Stored data entries
::::
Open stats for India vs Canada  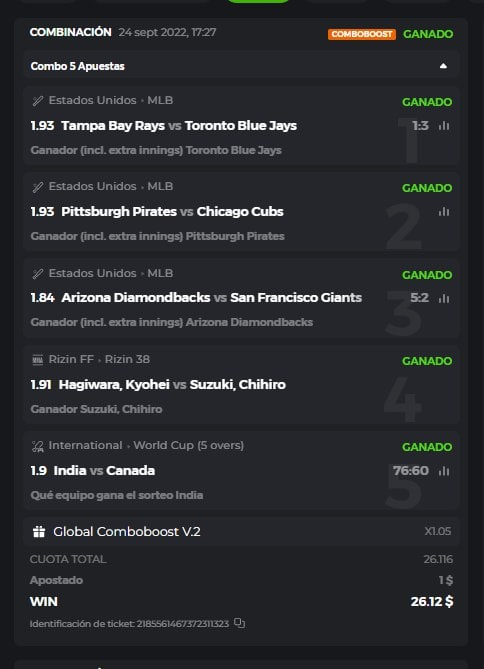(x=444, y=471)
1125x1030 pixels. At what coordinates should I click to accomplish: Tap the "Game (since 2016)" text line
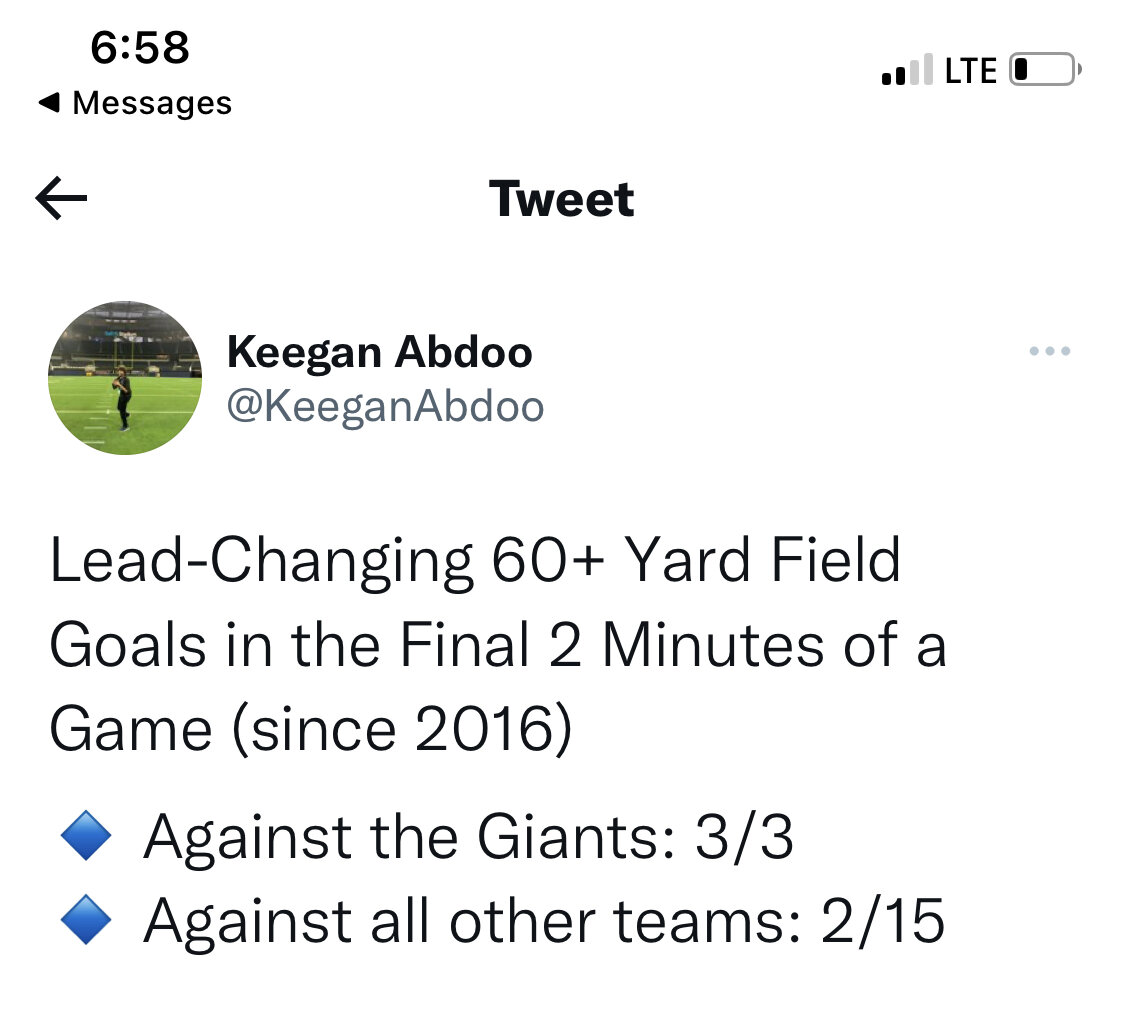(310, 731)

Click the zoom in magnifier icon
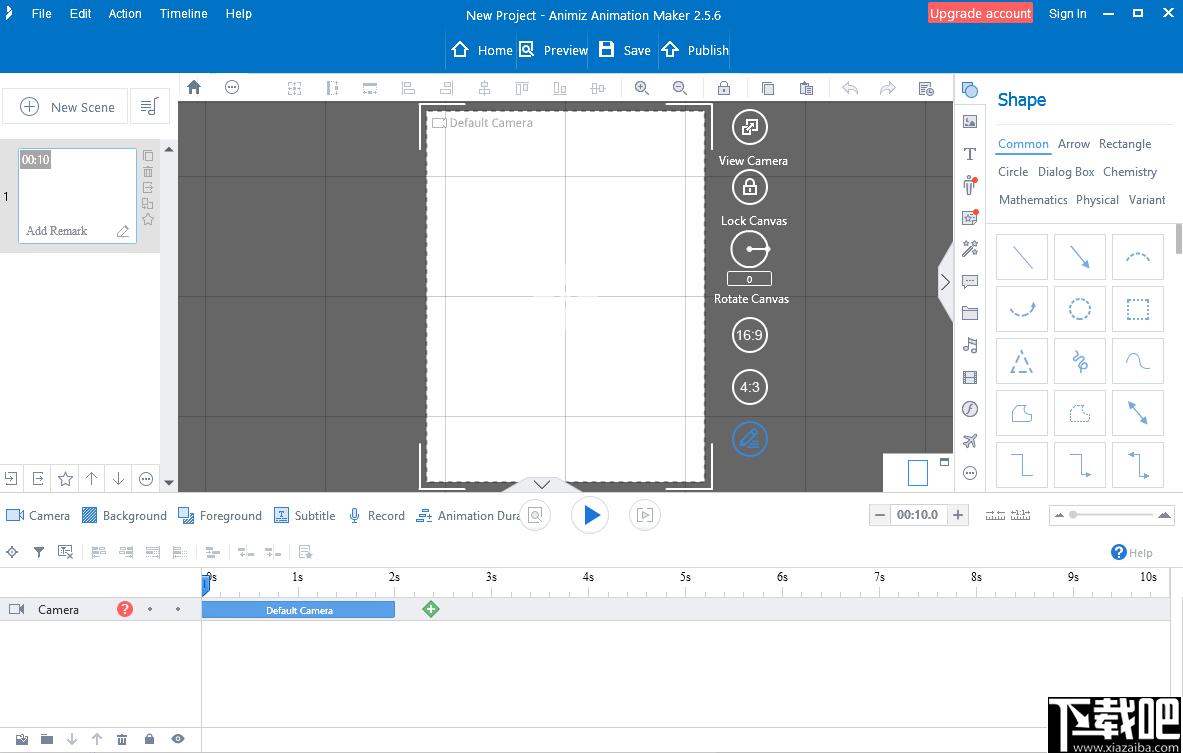[641, 88]
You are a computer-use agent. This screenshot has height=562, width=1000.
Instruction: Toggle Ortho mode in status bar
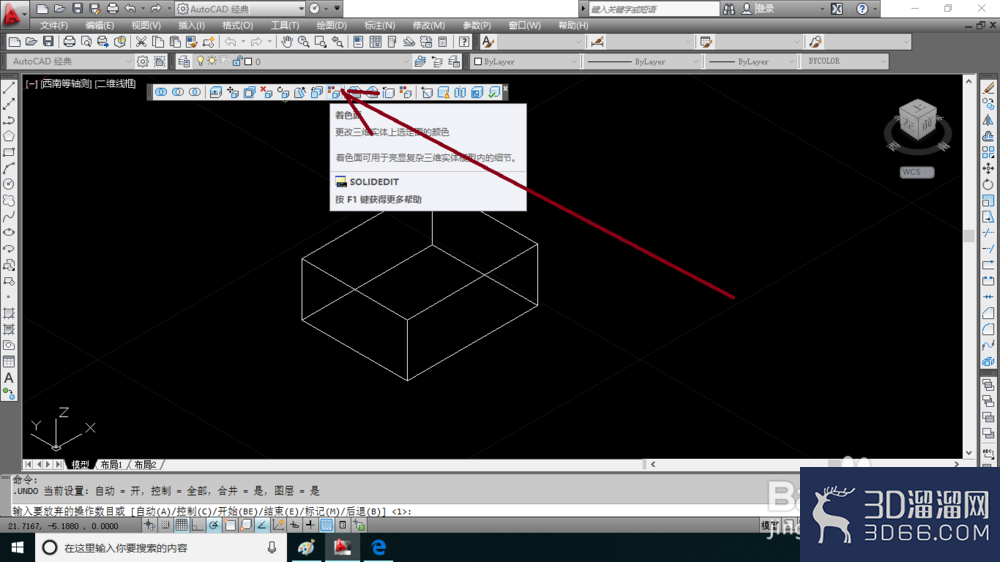click(198, 526)
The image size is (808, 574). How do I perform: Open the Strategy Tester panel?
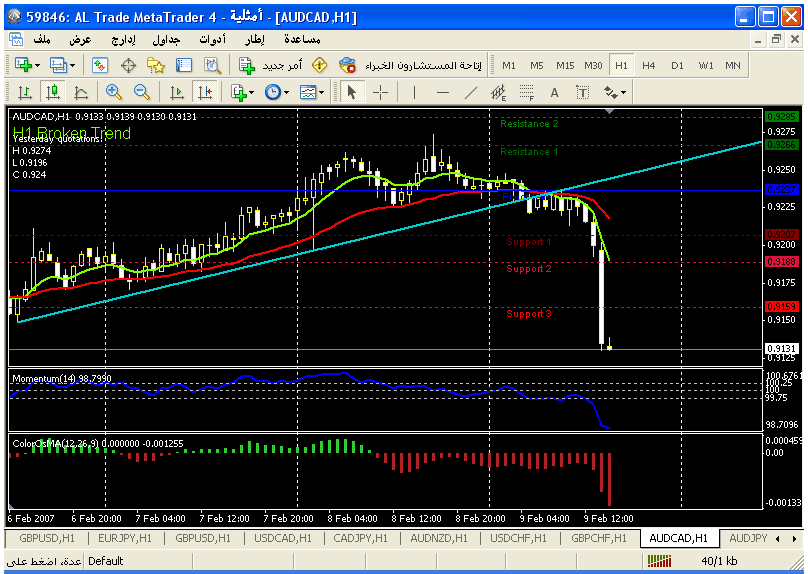tap(212, 65)
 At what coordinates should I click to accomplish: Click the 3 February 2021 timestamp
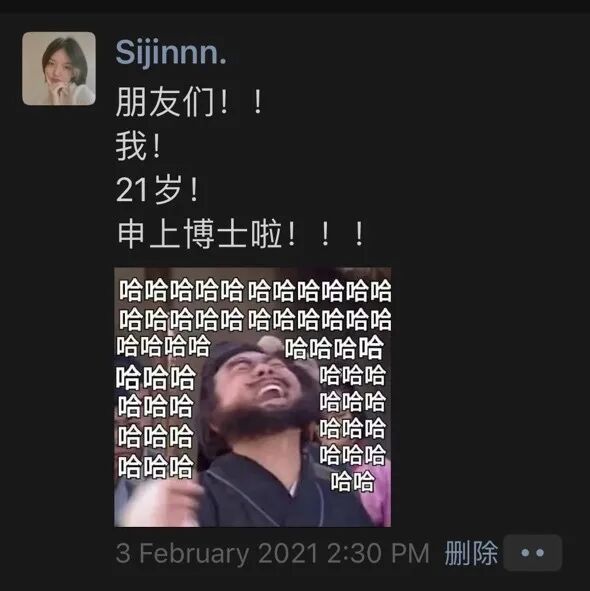coord(217,553)
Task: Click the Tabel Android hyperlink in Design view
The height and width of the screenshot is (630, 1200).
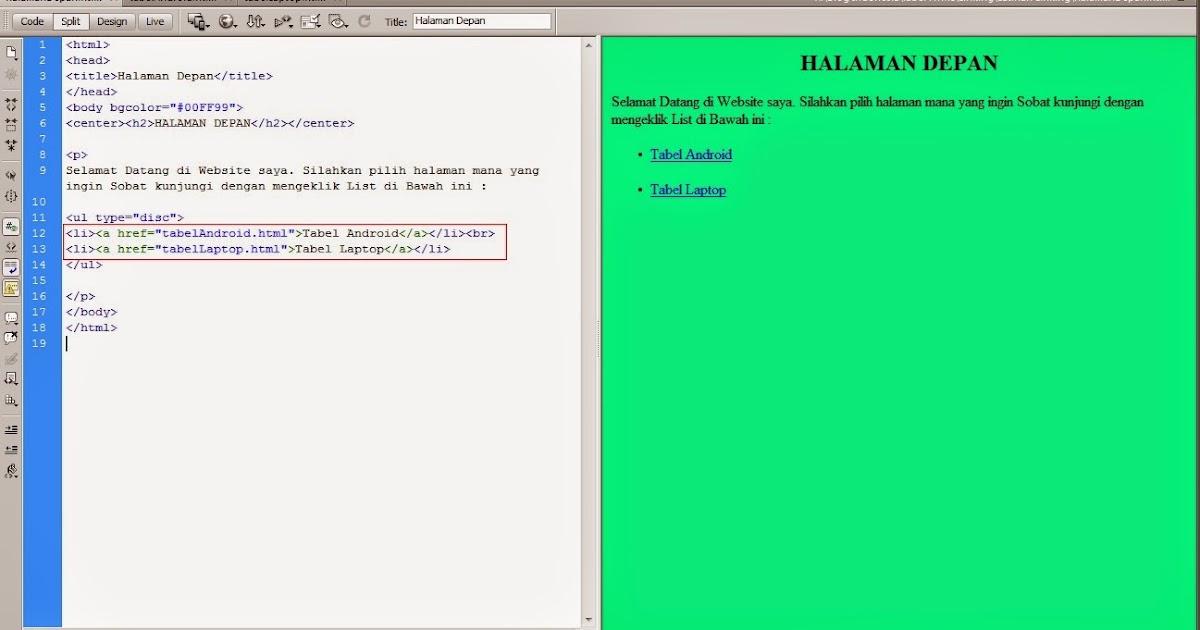Action: click(691, 154)
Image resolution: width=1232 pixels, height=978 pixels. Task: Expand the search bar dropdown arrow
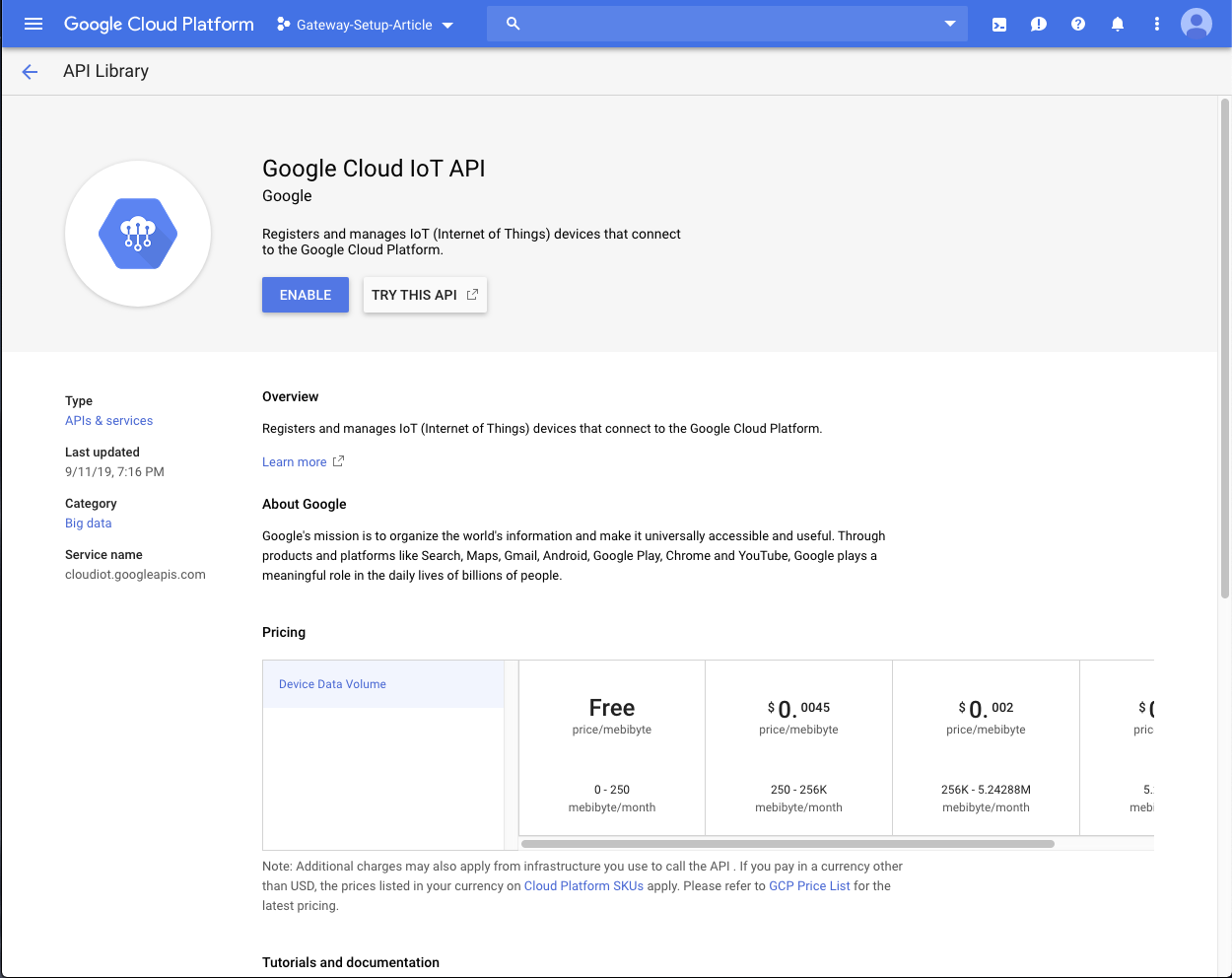click(948, 24)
::::
### WHAT YOU WILL DO
The response must repeat exactly the lines above from the one with "You are a computer-use" through the one with "Task: Click the", including both, and must contain no pictures and no other text.

### FINISHED TASK
You are a computer-use agent. This screenshot has height=562, width=1000.
Instruction: Toggle Ortho mode in status bar
click(198, 526)
The image size is (808, 574). How do I perform: Open the Strategy Tester panel?
tap(212, 65)
 At what coordinates should I click to accomplish: Click the 3 February 2021 timestamp
coord(217,553)
Task: Click the Tabel Android hyperlink in Design view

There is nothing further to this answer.